Dès la fin des années 60 deux conseillers médicaux de la filiale britannique de Schering avaient envoyé un courrier au siège de la firme en Allemagne pour les mettre en garde contre les risques liés au Primodos. Cette lettre, publiée par le Sunday Times, contient mot pour mot les phrases suivantes : « Il faut absolument trouver une solution au problème d’une corrélation éventuelle entre le Primodos et les malformations congénitales. Notre devoir moral, en tant que fabricant, est de faire notre possible pour garantir l’innocuité de nos produits.» Mais l’entreprise attendit pourtant 1981 pour en interdire la vente en Allemagne.

Le docteur Isabel Gal avait constaté dès 1967 que les mères d’enfants malformés avaient utilisé des tests de grossesse surdosés en hormones par rapport à la moyenne. Une étude du ROYAL COLLEGE OF GENERAL PRACTITIONERS montra en 1969 que les tests à base d’hormones augmentaient la probabilité d’avortements spontanés. Le directeur de l’étude recommanda d’interrompre immédiatement la fabrication de tests de ce type. La firme française Roussel, qui en fabriquait, en arrêta la production dès la même année. Schering, elle, laissa le produit sur le marché et n’envoya aucune mise en garde aux médecins, qui continuèrent donc à prescrire ces tests pendant des années – alors que des tests urinaires ne comportant aucun risque, étaient depuis longtemps sur le marché.

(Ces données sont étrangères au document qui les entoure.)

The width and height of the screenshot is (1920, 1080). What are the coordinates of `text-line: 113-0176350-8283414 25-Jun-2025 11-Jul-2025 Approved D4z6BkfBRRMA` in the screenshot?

La firme Schering, premier producteur mondial de contraceptifs, a été rachetée par Bayer en 2006. Le Duogynon-Primodos contenait des hormones présentes en petite quantité dans des pilules contraceptives toujours vendues de nos jours.

Valerie Williams, de Londres, et Karl Murphy, de Liverpool, se sont rendus en Allemagne à l’invitation de la Coordination contre les méfaits de Bayer. 4000 actionnaires et le PDG de la firme étaient présents à l’Assemblée générale.